Wednesday, July 18, 2012

The lay of the land


Community organizers begin their work by conducting a thorough analysis of the targeted neighborhood, where they analyze patterns of informal relationships, avenues of communication, support networks, personal and political allegiances, and sources of conflict.
--Mary Ohmer & Karen DeMasi (2009, p. 131)
My friend Walter (pictured with Frank Koehn) was a good community organizer. Not perfect, but very good. He was also a charismatic public speaker, which sometimes greatly amplified his effective organizing and sometimes interfered with it (when he was occasionally angry his speeches caused some to draw back, as explained in the health care debate context by consensus organizer Michael Eichler). One thing he did remarkably well was develop and upkeep relationships, the hallmark of the best consensus organizers.

Walter was Red Cliff Anishinabe, from a reservation on a peninsula into Gitchii Guumi, Lake Superior, a peninsula geologically connected to the Apostle Islands, with a beautiful bedrock of red sandstone, easily carved by the power of the ice and water of the sweetwater sea. Walter was an artist, a writer, and a speaker, coming to his political work with all those forms of power arrayed around him. His sensibilities were tuned to protecting what was left because it was beautiful, valuable, and was the legacy of the Creator. 

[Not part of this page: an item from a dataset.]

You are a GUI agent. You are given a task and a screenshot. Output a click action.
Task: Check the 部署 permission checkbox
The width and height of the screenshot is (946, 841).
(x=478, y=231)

The eye of an artist serving the needs of the community harnesses special powers. Some evoke that protectiveness that can help people decide to commit beyond reason because it evokes prospect theory. That is, we can be drawn into a state of fearing loss more than excited by gain, and we can be convinced by a brilliant community organizer that sacrificing something ourselves in the quest to preserve the best of our community--its beauty, its wholesomeness, its children, its life-sustaining essence--is a worthy bargain. Helen Caldicott did that for many people on an international basis, convincing us that our risks in opposing nuclear weapons were worthwhile. Walter did that for many of us in the far north of Wisconsin, Minnesota and Michigan, convincing us that the Original People have a sacred trust relationship to the land, that we all need to learn that, and that the air, waters and land are worth defending.

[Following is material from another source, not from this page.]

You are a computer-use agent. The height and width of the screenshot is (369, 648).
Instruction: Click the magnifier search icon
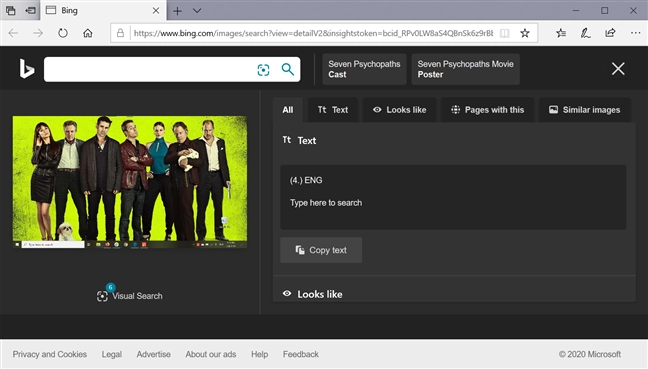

Part of the power of the charismatic is the ability to make us feel acknowledged and cared for, as though the power of the charismatic is all focused on us, even as individuals. That relational style can change lives, alter directions, deepen commitment and involvement. Once, back in the early 1980s, sitting in my jail cell for a few weeks for joining five others in climbing a fence at a navy nuclear command center, I wrote a piece making the connections between nuclear weapons and Third World poverty. After I was out, Walter asked me out for coffee. He said, "I read your piece. You know you made me cry." Any writer knows that if you hear a comment like that you will love that person at some level forever. Walter's been gone for 13 years and I still love the guy. He took that gift and made us all believe that we were real, that we were important, that our gifts were appreciated, and that he noticed and evaluated it all. 

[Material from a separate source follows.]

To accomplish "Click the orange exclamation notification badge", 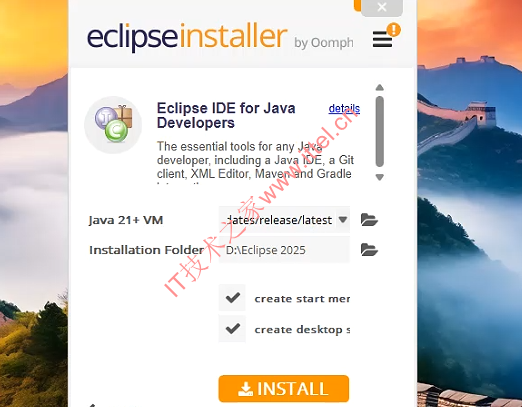I will 394,30.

Community organizing is a demanding profession and a challenge for an activist. Consensus organizing--the inclusion of disparate and not necessarily obvious partners--is the trickiest, but the most effective. I'm still learning from those I've known and will never be a master, but it is how we connect and pull together, so it is worthy and is the alternative to living in a world solely organized from the top down, a world of victims instead of players. Walter was a player and helped us all lace up and take the field with him. This is the necessity of good community organizing.

References

Ohmer, Mary L. & DeMasi, Karen (2009). Consensus organizing: A community development workbook. Thousand Oaks, CA: Sage.